Il est pensif et immobile quelques secondes. Je le sens perplexe et hésitant... Il regarde les écrans qui ne montrent que des ruelles dévastées où de pauvres Audacieux s'efforcent à pourchasser une proie inatteignable. Éric appuie sur chacune des brigades puis ordonne à tout le monde de faire demi-tour et de secourir les citoyens dans le besoin. Notre priorité est de protéger les gens et en se dispersant, nous laissons nos rues en proie à d'autres assauts qui risquent d'être bien plus meurtriers. Il promet que notre réponse à ses actes sera terrible et mortelle pour les Sans-Factions puis raccroche. Il semble animé par la haine en jetant son regard sur les images affichant les deux cadavres.
- Merci d'avoir été la voix de la raison. Je n'étais pas très lucide... C'est ce genre de situation qui est difficile à gérer dont je te parlais ce matin. J'aurais aimé que tu n'aies pas à affronter ce genre d'évènements surtout pour ton premier jour et ta première après-midi en autonomie...
- Est-ce régulier ce type d'incidents ?
- C'est rare normalement. Cela devient de plus en plus fréquent et il y a une ascension de la violence. C'est la première fois que des soldats meurent sous mes ordres.
- Ce n'est pas ta faute. La cause de leur décès, ce sont les Sans-Factions. Ils ont donné leur vie pour défendre les plus faibles. Ils ont accompli leur devoir. Si tu n'avais pas été là, ce serait Gus qui serait responsable de leur mort et il y aurait peut-être un nombre plus élevé de perte...
Éric se sent quand même dans l'échec. Il est secoué par cet épisode car il passe le reste de l'après-midi muré dans le silence. J'arrive à prendre le contrôle de légers problèmes dans les différents secteurs. Ça me paraît dérisoire après ce que j'ai eu affaire tout à l'heure. Je revois encore les corps criblés de balles à terre et le sang tâcher la terre du sentier.
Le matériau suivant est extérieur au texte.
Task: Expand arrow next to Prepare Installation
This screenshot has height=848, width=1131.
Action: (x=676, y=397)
C'est loin d'être fini en termes d'émotions... À la fin de notre journée, nous recueillons les noms des défunts et allons annoncer la nouvelle aux familles. Je reste silencieuse derrière Éric lors de la première convocation. Les hurlements de la femme de l'Audacieux décédé me tordent les boyaux... Et prendre le relai pour la seconde personne arrivant au bureau me rend nerveuse. Je dois rester stoïque et me fermer à ces émotions négatives. Je ne peux pas éponger la douleur que ressentent ces êtres humains, je n'en suis pas capable et ça risque de me dévorer. Je reste très fermée lorsque je déclare la mort de la compagne d'un Audacieux d'une quarantaine d'années. Je clos mon cœur, je clos mon cerveau et me met en mode automatique.
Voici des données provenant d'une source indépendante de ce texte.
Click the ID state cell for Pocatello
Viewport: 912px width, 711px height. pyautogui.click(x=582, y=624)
Max nous demande de prendre du repos et de commencer plus tard demain matin. Il semble compatir et être très perturbé par ces attaques. Nous nous faisons livrer un repas à l'appartement d'Éric le soir car on a ressenti le besoin d'être seuls. Retrouver ses bras et le serrer contre moi me fait du bien même dans le silence pesant que nous impose les sentiments qui nous ont assaillis aujourd'hui. Nous parlons peu, nous savourons juste le fait de pouvoir s'enlacer et s'embrasser avec une tendresse que je ne soupçonnais pas exister en moi. Nous échangeons de petits regards qui s'accompagnent d'un sourire amouraché. J'espère que ces deux semaines vont être plus calmes que cette sordide première journée dans la peau de leader.